With this thought process, various concepts evolved which have guided organizations over time in designing products for ease of manufacturing, having better quality and costing less among others. “Design for manufacturing” (DfM) was one of the foremost among such concepts. Slowly, methods and techniques like Design for Assembly (DfA), Design for Quality (DfQ), Design for Six-Sigma (DfSS), Design for Serviceability, Design for Reuse, Design for Recycling, Design for Logistics (DfL), etc evolved. The recent focus is on Design for Environment or Design for Sustainability.

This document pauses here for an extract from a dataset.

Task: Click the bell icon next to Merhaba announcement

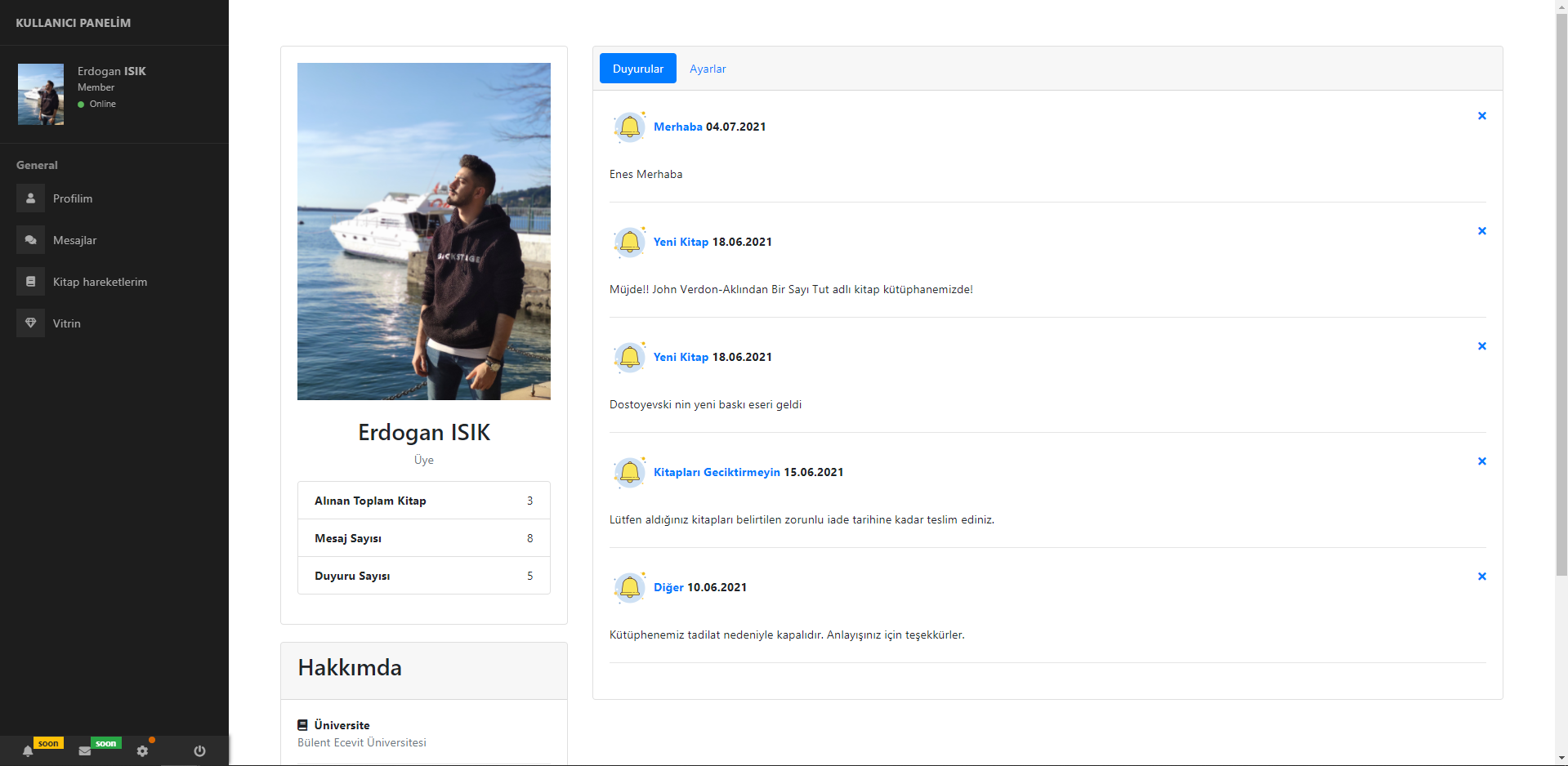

All these terms can be grouped under a generic name – Design for “X”, where X can be manufacturing, cost, reuse, sustainability, etc. On the other hand, X has also been used to represent excellence (Design for eXcellence). DfX provides means for collecting internal best practices, disseminating information and realizing the implementation of these practices. Design for eXcellence (DfX) is an organized way to systematically address the early involvement.

The objective of this survey is to seek individual feedback on the current DfX processes in organizations and establish a link with DfX process maturity. The questions do not focus on a specific area such as manufacturing or assembly but are generic covering process and framework maturity which may be applied to any and all DfX areas.